"I often hear the expression 'cultural diversity in the Church' in many conversations about catechesis. Can you briefly explain what it means?"

The United States from the beginning has been a culturally diverse society. This cultural diversity is usually defined in terms of ethnicity, race, and language — although there are other elements that are also important. Except for the indigenous groups that already resided in various part of the U.S. territory, most people living in the country can trace our background to an immigrant group from nearly every corner of the world!

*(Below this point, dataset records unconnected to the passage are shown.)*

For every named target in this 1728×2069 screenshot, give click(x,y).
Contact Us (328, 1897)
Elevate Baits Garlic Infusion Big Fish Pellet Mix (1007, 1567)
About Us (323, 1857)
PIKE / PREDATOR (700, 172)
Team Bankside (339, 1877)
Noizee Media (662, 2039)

Catholicism in the U.S. deeply shares in this experience of being culturally diverse. In previous centuries most Catholics in the country came from European countries. This did not mean that they all did things the same way or agreed on every aspect when practicing their faith. Just read any book about the tensions among Catholics in national parishes! Unity for these Catholics did not come from a sense of uniformity but one of fidelity to Jesus Christ, his Gospel, the Church, and the Tradition. As the children of Catholic immigrants became more integrated into the larger society, language stopped being a major marker of identity. However, cultural diversity continued to be a factor given regional differences. Also, race and ethnicity remained important for African-American, Asian-American, Hispanic, and Native-American Catholics. In the 1950s more than eighty percent of U.S. Catholics shared a mostly Euro-American background. In the second part of the twentieth century this dramatically changed.